THE TASK: Report each line of the listing below that contains the string "height", matching case exactly.

EXTRACTED RECORDS:
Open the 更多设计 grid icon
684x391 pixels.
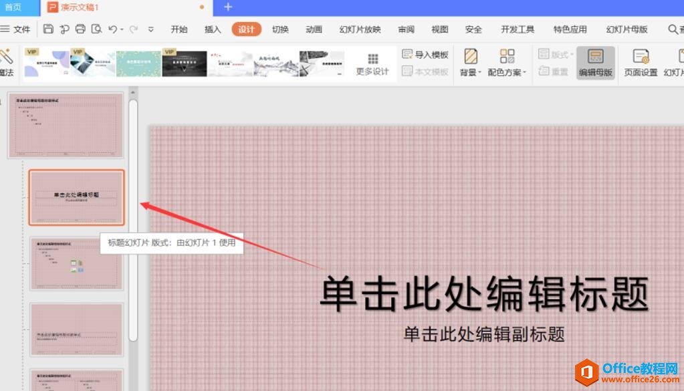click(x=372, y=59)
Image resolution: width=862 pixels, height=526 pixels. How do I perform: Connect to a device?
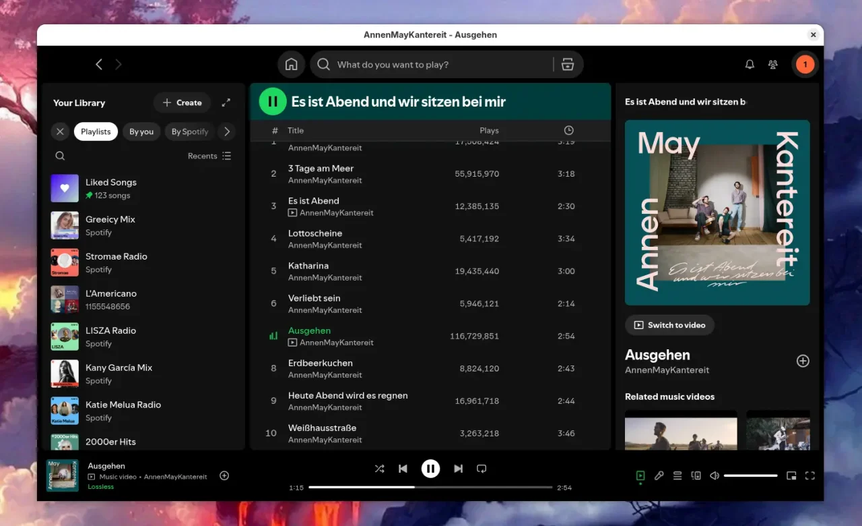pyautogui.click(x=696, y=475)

==

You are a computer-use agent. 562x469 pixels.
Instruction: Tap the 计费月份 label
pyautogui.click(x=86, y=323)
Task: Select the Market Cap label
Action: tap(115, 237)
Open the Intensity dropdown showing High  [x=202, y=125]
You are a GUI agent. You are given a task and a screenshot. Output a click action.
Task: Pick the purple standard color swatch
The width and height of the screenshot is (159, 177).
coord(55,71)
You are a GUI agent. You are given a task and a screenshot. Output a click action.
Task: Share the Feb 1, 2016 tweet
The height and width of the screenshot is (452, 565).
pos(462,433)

* * *

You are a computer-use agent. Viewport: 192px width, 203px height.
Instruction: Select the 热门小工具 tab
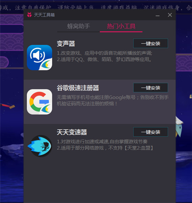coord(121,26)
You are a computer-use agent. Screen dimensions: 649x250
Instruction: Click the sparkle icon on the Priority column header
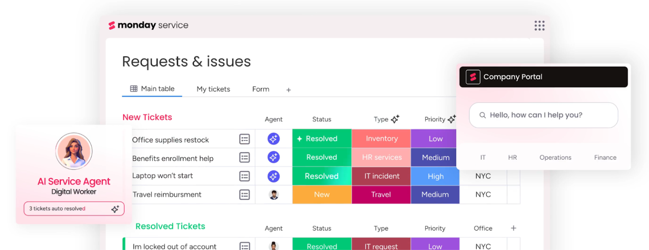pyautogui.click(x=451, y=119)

CORRECT RESULT:
Image resolution: width=862 pixels, height=526 pixels. How do I perform: Connect to a device?
The width and height of the screenshot is (159, 177).
The height and width of the screenshot is (452, 565).
You are a computer-use agent. Viewport: 192px width, 203px height.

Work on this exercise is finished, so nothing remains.